What to produce
What you give back should be only the lines from the one holding "is (797, 1512)." through the final line of the records, each reproduced exactly.

Supplied information
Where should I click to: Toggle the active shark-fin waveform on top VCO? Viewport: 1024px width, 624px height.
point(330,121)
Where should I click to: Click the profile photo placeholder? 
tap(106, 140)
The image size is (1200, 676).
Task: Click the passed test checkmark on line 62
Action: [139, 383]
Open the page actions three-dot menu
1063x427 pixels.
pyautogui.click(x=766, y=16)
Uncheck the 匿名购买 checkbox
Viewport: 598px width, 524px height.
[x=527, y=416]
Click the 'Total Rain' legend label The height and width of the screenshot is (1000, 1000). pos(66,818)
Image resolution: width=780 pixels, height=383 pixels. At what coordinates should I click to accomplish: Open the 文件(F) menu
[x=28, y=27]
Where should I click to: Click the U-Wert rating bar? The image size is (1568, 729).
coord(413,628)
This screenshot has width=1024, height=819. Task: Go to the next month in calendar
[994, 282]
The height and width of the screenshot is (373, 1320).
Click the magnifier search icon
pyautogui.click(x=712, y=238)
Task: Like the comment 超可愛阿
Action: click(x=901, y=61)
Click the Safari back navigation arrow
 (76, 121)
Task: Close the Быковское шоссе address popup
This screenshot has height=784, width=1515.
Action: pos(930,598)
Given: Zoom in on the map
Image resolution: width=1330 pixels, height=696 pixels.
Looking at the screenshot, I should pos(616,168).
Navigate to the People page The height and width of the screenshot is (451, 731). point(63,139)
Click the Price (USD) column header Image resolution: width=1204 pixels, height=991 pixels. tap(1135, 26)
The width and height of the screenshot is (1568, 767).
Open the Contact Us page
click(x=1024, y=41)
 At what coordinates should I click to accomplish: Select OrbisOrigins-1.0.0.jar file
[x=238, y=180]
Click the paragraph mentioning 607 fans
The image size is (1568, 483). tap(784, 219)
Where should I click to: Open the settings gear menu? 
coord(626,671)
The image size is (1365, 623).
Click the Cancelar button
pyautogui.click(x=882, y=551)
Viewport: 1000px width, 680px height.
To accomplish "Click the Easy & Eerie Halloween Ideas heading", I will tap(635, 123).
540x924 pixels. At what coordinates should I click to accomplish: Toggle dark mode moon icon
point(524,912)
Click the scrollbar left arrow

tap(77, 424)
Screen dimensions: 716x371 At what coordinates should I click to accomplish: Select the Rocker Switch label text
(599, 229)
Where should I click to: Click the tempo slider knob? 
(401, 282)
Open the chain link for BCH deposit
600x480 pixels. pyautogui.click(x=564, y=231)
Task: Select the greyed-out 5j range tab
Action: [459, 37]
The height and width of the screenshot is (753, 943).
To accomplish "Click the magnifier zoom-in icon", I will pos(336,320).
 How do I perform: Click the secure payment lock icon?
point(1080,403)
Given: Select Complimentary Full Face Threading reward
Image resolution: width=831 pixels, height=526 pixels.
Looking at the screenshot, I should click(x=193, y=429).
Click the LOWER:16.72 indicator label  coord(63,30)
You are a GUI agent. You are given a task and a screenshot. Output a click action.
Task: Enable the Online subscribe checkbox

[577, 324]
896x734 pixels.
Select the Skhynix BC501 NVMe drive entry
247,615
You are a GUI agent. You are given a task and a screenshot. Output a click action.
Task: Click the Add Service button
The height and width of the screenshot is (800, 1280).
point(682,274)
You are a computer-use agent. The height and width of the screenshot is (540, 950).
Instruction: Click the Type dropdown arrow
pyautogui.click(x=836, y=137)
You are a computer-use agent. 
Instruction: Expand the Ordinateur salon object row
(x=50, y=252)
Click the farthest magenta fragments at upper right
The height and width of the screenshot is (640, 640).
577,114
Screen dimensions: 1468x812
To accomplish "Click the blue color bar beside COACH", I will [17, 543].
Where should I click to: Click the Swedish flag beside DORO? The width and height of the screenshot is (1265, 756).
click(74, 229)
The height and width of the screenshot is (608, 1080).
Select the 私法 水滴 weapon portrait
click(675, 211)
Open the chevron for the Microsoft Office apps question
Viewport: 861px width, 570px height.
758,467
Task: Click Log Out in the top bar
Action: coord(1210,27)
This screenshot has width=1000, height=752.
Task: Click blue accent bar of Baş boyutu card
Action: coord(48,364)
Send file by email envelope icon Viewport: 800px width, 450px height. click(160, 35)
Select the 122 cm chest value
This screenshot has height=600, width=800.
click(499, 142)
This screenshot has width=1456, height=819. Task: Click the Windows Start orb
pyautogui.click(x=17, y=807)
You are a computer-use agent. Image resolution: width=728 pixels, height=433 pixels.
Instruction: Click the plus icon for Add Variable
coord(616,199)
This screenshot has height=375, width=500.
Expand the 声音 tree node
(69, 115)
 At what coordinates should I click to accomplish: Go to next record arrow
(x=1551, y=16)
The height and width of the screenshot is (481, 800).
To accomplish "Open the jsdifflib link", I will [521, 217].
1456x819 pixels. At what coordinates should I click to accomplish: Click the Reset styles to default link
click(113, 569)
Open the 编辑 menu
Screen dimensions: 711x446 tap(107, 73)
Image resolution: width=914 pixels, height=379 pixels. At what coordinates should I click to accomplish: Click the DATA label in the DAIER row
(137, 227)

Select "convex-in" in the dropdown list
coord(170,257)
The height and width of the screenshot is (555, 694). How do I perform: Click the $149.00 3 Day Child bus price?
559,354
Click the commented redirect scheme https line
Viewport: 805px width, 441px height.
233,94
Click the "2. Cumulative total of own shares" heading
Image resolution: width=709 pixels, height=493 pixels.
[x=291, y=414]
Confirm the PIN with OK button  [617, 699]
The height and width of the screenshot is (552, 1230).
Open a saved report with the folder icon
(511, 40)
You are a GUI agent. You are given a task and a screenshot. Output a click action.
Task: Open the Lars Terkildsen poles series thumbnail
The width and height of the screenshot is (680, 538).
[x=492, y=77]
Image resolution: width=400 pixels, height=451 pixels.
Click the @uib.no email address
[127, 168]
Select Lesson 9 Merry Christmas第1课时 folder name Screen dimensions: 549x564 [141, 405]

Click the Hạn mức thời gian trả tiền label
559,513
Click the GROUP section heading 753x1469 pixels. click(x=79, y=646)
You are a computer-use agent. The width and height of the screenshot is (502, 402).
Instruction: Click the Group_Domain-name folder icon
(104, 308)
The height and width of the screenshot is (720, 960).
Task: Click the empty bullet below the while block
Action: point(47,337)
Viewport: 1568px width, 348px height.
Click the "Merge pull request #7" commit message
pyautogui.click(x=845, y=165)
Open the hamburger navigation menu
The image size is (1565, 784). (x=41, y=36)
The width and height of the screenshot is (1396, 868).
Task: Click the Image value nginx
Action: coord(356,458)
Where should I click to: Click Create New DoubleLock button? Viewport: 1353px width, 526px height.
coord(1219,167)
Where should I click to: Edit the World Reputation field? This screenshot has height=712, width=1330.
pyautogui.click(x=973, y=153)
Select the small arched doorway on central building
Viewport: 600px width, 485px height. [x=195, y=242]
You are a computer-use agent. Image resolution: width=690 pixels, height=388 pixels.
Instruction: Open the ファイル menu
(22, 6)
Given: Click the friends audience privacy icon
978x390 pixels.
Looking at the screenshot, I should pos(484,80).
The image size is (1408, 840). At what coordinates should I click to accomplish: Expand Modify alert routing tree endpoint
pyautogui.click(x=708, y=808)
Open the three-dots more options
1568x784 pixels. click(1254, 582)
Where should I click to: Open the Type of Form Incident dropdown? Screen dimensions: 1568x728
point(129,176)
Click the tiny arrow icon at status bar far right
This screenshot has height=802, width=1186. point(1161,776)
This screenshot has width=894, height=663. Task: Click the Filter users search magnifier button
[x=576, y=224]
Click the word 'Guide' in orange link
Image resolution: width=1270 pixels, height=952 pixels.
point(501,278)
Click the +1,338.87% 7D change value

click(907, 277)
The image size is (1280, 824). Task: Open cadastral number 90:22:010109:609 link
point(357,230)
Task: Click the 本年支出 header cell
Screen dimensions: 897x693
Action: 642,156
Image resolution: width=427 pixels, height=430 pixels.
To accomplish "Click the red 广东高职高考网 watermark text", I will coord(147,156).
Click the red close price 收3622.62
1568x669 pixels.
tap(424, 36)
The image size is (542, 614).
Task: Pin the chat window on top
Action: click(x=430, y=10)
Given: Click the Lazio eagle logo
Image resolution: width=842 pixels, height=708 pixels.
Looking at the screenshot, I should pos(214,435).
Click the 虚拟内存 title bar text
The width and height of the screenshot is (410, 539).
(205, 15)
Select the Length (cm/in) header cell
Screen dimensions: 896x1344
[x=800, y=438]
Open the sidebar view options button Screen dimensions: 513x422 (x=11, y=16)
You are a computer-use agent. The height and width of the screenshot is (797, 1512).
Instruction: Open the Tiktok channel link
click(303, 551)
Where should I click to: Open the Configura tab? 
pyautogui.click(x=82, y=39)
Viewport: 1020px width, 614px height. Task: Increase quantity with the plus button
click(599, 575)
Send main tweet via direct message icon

Output below
You are a computer-use agent. The height and width of the screenshot is (797, 1512).
Instruction: Open the Tiktok channel link
click(303, 551)
Where should I click to: Open the Configura tab? 
pyautogui.click(x=82, y=39)
Viewport: 1020px width, 614px height. Task: Increase quantity with the plus button
click(599, 575)
Send main tweet via direct message icon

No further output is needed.